A bit over a month ago, my grandmother passed away. I've wanted to post something about her since it happened, but I have had difficulty coming up with anything meaningful. Not because she wasn't meaningful herself--quite the opposite. She was truly an amazing women. At the ripe old age of 98 and a half, she was survived by 6 children, 34 grandchildren, 95 great-grandchildren, and 24 great-great grandchildren. She lived a quiet life, but she was full of love, and stubbornness, and concern for every one of us in that list. I am grateful to have had her touch my life and grateful that she is relieved of her earthly cares, on to bigger and better things. People remark what a legacy she left in pure posterity, and it is truly beautiful.

But none of these things really means anything. Because statistics and generalizations about my grandma or her posterity do not actually give any idea of who she was. These things do not fill me with the Christmas Eve anticipation of grandma bringing her handmade Christmas bags to every one of those 34 grandchildren, each complete with handmade ornaments, popcorn balls, and two crisp-as-could-be one dollar bills. Or the absolute dependability of a birthday card from one person on the planet. Or her laugh...the way she would almost close her eyes and tilt back her head, and lift up her hand, covered in skin like crepe paper, just a bit as she let it out.

Numbers don't explain her fierce desire for independence--the apologies she would make when I was the one who got to take her on her weekly shopping trip, too worried about inconveniencing me to know how very much I enjoyed spending the time with her, or the insistence that she put those groceries away and the fuss she would make when I would do it anyway. Generalizations don't bring to mind the holographic bandaid she wore on her forehead at my wedding (because in spite of a fall on the way up the temple steps, she was not going to miss it). They don't tell the tale of how, in spite a broken hip, she chastised the paramedics taking her to the hospital for not allowing her to put on a nicer looking dress.

Numbers don't call up the soft voice, the way she watched my children play...the peaceful, contented look she had as she watched all of us--the 34, and the 95, and the 24--play.

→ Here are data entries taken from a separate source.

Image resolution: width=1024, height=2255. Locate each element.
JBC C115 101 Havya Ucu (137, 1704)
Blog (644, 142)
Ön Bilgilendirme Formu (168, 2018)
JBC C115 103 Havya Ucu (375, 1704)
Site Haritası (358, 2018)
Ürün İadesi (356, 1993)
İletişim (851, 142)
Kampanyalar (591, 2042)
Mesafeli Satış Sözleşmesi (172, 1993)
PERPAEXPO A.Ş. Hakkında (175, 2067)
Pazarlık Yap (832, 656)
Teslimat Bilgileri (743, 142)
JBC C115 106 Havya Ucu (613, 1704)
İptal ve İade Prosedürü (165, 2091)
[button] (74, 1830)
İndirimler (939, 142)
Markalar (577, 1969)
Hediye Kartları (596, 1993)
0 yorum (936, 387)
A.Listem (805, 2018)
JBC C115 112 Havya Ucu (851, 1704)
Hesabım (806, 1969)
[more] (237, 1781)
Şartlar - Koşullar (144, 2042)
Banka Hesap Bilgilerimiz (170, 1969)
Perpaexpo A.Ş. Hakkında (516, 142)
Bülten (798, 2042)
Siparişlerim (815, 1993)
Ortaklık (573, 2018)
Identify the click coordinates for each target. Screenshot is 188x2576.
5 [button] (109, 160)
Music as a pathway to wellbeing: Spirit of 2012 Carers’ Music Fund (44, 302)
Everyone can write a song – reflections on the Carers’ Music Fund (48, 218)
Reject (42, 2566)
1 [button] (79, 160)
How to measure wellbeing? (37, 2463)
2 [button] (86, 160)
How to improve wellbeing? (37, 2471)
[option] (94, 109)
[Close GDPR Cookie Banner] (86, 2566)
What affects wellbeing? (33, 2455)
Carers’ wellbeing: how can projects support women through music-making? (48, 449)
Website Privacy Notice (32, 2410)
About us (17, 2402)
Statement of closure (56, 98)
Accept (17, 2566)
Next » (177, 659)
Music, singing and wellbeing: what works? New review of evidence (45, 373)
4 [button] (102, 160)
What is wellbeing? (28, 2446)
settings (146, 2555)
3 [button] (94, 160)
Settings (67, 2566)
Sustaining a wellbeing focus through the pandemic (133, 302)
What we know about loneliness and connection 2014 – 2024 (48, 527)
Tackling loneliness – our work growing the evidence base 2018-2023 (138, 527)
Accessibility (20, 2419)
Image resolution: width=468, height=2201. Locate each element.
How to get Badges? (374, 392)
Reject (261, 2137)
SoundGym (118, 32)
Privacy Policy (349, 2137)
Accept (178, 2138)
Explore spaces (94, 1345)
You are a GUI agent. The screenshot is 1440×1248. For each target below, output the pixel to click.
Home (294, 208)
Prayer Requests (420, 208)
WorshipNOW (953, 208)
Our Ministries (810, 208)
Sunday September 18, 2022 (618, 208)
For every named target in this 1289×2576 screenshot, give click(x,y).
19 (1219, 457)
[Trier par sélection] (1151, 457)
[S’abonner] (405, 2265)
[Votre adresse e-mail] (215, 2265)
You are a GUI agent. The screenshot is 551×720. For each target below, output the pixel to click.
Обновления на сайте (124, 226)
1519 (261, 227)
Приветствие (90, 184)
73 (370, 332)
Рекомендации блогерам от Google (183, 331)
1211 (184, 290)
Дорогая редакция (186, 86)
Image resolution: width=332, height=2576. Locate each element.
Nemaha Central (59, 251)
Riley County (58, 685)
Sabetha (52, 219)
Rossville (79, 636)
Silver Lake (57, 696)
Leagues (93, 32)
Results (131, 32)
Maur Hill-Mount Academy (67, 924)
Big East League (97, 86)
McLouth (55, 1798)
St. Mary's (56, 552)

Most importantly, it isn't numbers that she left behind. In fact, it isn't just people. It's mannerisms and habits, turns-of-phrase and expressions; it's a legacy not of things, but of spirit. What she left behind is still in us. It's there in the way an uncle and an aunt laugh, the way one talks, and the way another worries. It's there in the way my father walks and the expressions he uses (and the stubbornness I know I will have to contend with as he himself ages). It's in my prematurely graying hair at my temples, and another cousin's nose or eyes. And from there it goes on and out to all of us counted in those numbers. Whether they are physical traits, words she spoke, or the simple mannerisms of a remarkably good woman, they are there.

And ultimately, her legacy is an endless thread of love and goodness woven into each of us. As long as we are still here, spinning and weaving those threads, she is still here.



  1. Thank you Kierra - That was beautiful. Heidi

  2. I enjoyed this SO much. You write so beautifully. I wish I had your talent! She truly was a remarkable woman!